Source passage:
## START

Reviewby James Beckett,
Pop Team Epic
Season One Blu-ray
Adapted from Bkub Okawa's popular 4-panel gag manga, Pop Team Epic is an animated sketch comedy that follows the absurd adventures of Popuko and Pipimi, two strange looking girls who cause havoc wherever they go and send-up every cherished institution throughout video games, anime, and every other flavor of pop-culture.
In a way, it seems silly to even review Pop Team Epic, given that the anime goes out of its way to critic proof its own insanity at every turn. After the series' first episode fully commits to the joke of pretending to be a cheesy romance anime called Hoshiiro Girldrop, Pop Team Epic quickly makes its true intentions clear when Popuko literally tears the fourth wall into shreds, her stubby face consuming the entire screen and growling, “I don't think so!”.
From then on, the show becomes what can only be described as the animated equivalent of an internet shitpost. We get a series of random, bizarre, and enthusiastically confrontational sketches that combine memes, pop-culture references, and a general devotion to unbridled chaos to fill out an exhausting and exhilarating eleven minutes. Then, as soon as the credits roll, the episode repeats itself all over again, except now the gravelly, masculine voices of Popuko and Pipimi have been replaced by female performers.
So it goes with all eleven episodes. Sometimes the women's performances air first, and sometimes it's the men's, but little else changes between sketches. You get the impression that the whole gimmick was an excuse to give as many voice actors as possible the chance to run wild in Pop Team Epic's insane universe, in addition to filling out a half-hour time-slot with half the necessary animation. It's a move that's both stunningly cheap and weirdly brilliant, which suits Popuko and Pipimi just fine.

## END

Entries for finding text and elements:
## START

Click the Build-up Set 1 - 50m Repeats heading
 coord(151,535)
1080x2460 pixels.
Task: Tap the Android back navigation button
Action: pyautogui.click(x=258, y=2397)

## END

Task goal: Copy word for word the part of the Pop Team Epic review that begins at the words "So it goes with" and ends after the words "Pipimi just fine.". The records have nothing to do with the Pop Team Epic review.

Written response:
So it goes with all eleven episodes. Sometimes the women's performances air first, and sometimes it's the men's, but little else changes between sketches. You get the impression that the whole gimmick was an excuse to give as many voice actors as possible the chance to run wild in Pop Team Epic's insane universe, in addition to filling out a half-hour time-slot with half the necessary animation. It's a move that's both stunningly cheap and weirdly brilliant, which suits Popuko and Pipimi just fine.